Apache Superset - A Swiss Army Knife for Analyzing Data

haripranav

Hari Pranav A

Posted on February 21, 2022

Apache Superset - A Swiss Army Knife for Analyzing Data

Image description# Apache Superset A Visualization Tool

Apache Superset is a an open source visualization tool which provides out of the box integrations with a wide variety of databases and cloud platfroms. It can be easily deployed on EC2 machines and has great features which meet the production grade requirements like

  1. POWERFUL YET EASY TO USE

Quickly and easily integrate and explore your data, using either our simple no-code viz builder or state of the art SQL IDE.

  1. INTEGRATES WITH MODERN DATABASES

Superset can connect to any SQL based data source through SQLAlchemy, including modern cloud native databases and engines at petabyte scale.

  1. MODERN ARCHITECTURE

Superset is lightweight and highly scalable, leveraging the power of your existing data infrastructure without requiring yet another ingestion layer.

  1. RICH VISUALIZATIONS AND DASHBOARDS

Superset ships with a wide array of beautiful visualizations. Our visualization plug-in architecture makes it easy to build custom visualizations that drop directly into Superset.

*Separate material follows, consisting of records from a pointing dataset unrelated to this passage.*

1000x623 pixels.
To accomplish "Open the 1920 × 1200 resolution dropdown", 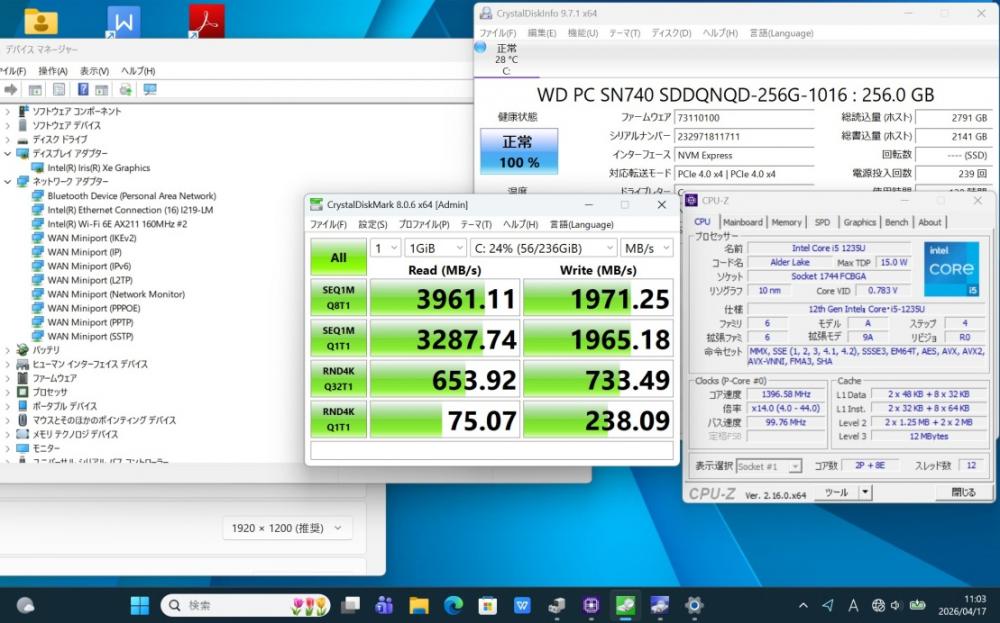I will point(287,528).
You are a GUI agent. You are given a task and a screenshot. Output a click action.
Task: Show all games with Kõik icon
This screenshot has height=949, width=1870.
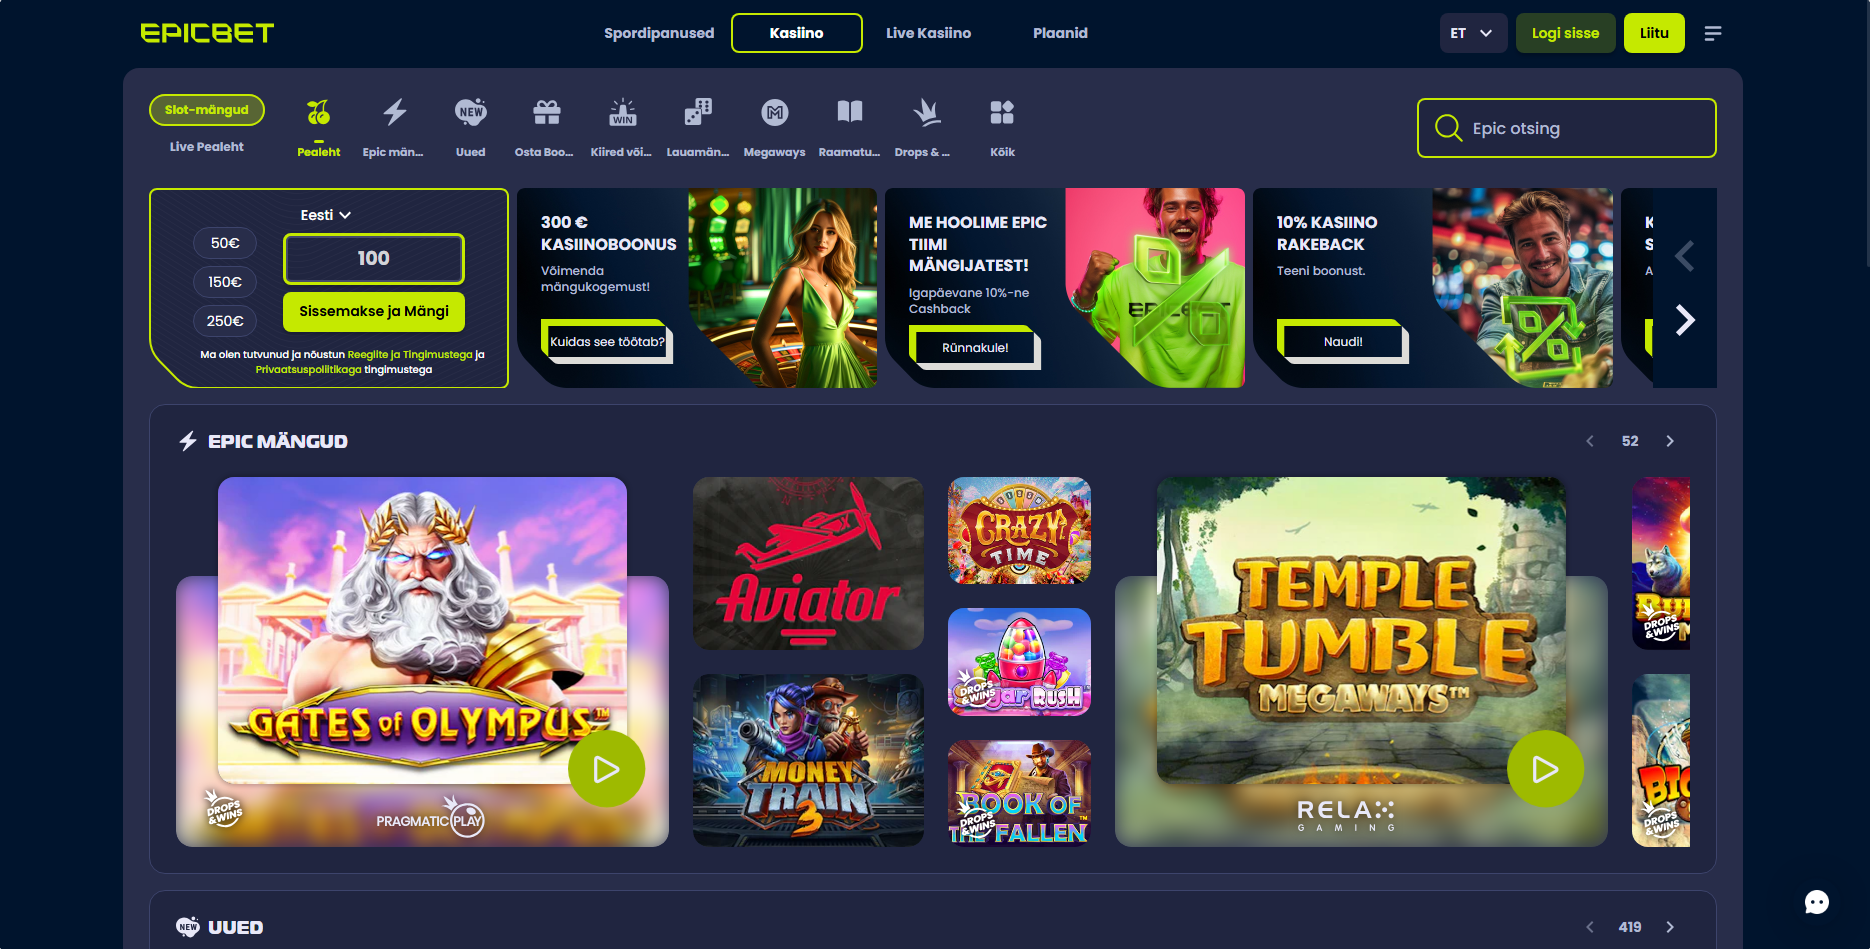[1002, 113]
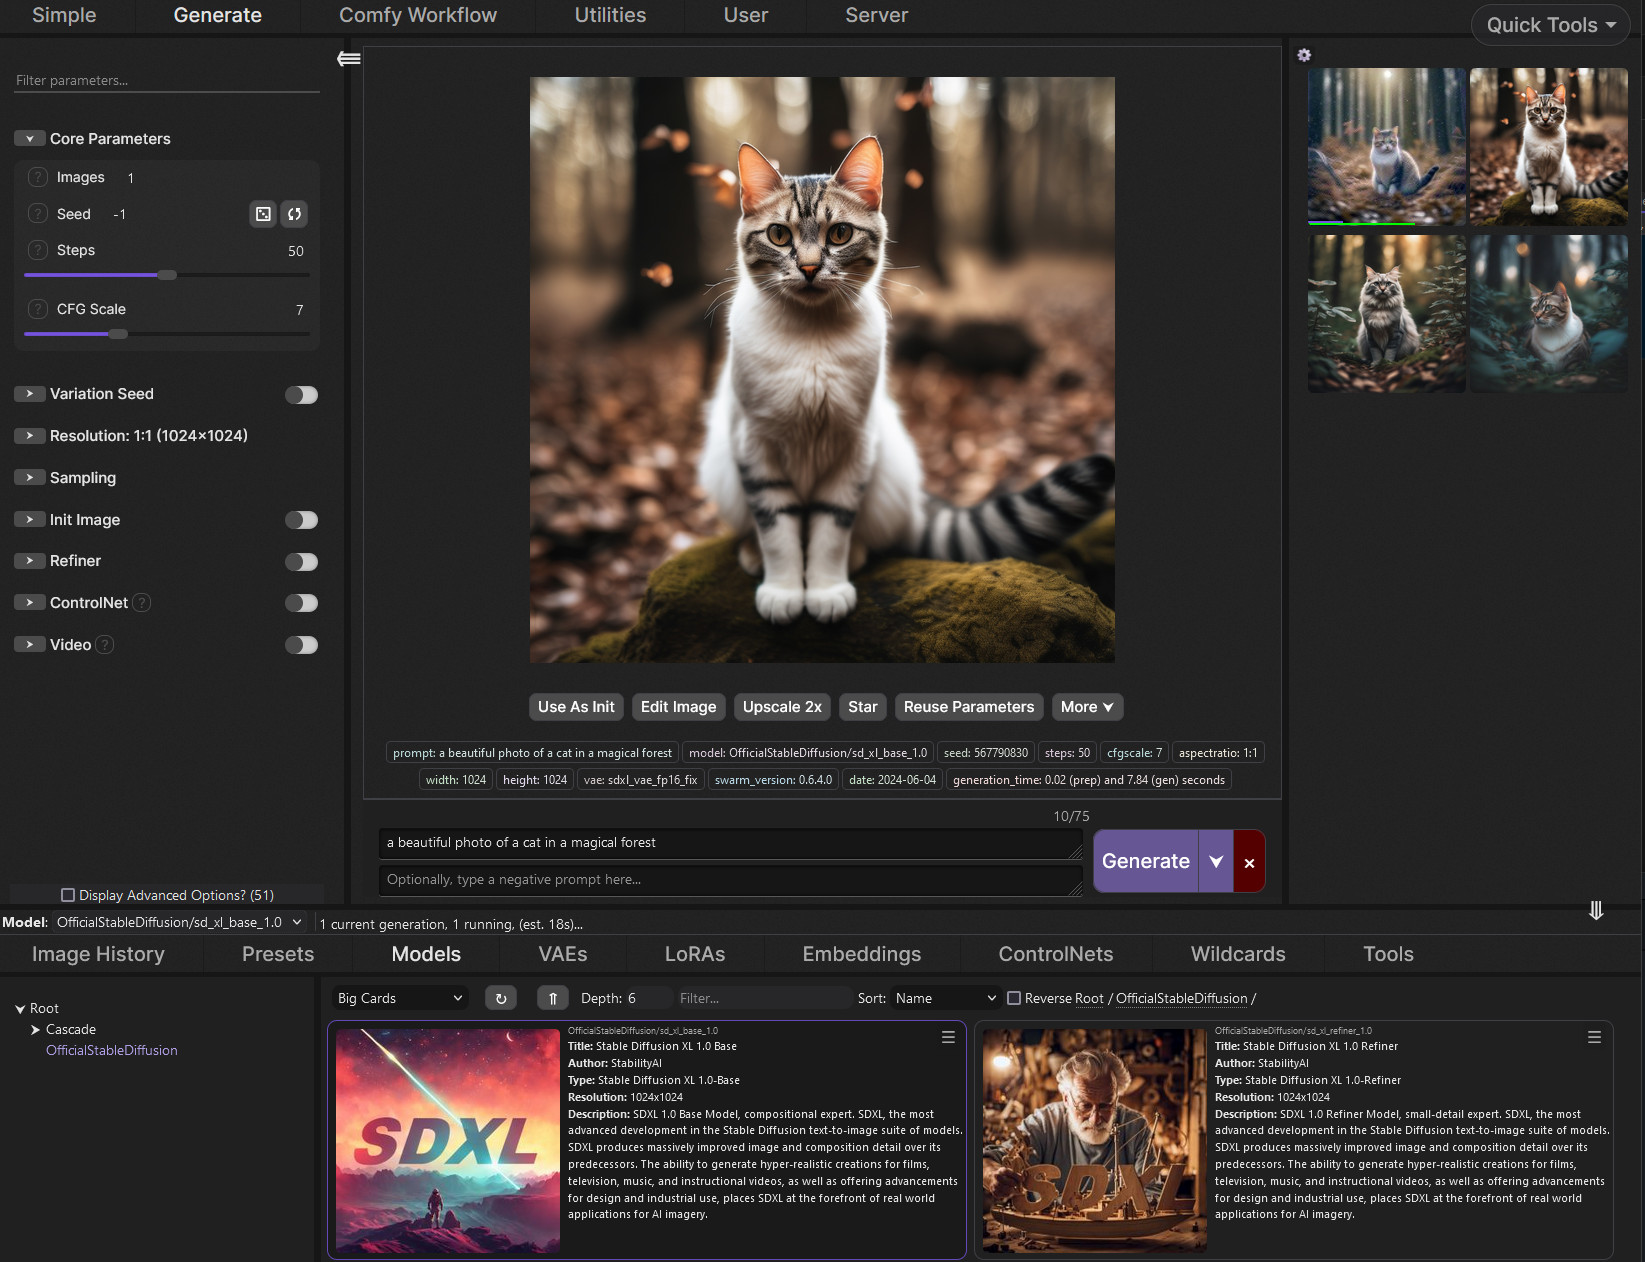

Why Superset is production ready and can be compared to various BI tools like Quicksight and Power BI and Metabase

  1. ROW LEVEL SECURITY:

Superset allows us to manage access to the different rows in a particular database or table by giving the flexibility of specifying a field or column for which access is to be denied.

USE CASE :

Assuming we have a table from a database containing branch level data (1 lakh records) as the unique key, and if we have to generate analytics for each branch then that would mean we have to generate 1 lakh dashboards. Superset helps us to easily manage this scenario by allowing us to specify the various roles and the access to the data, which means that we can create a single dashboard and create views to the different users based on the roles.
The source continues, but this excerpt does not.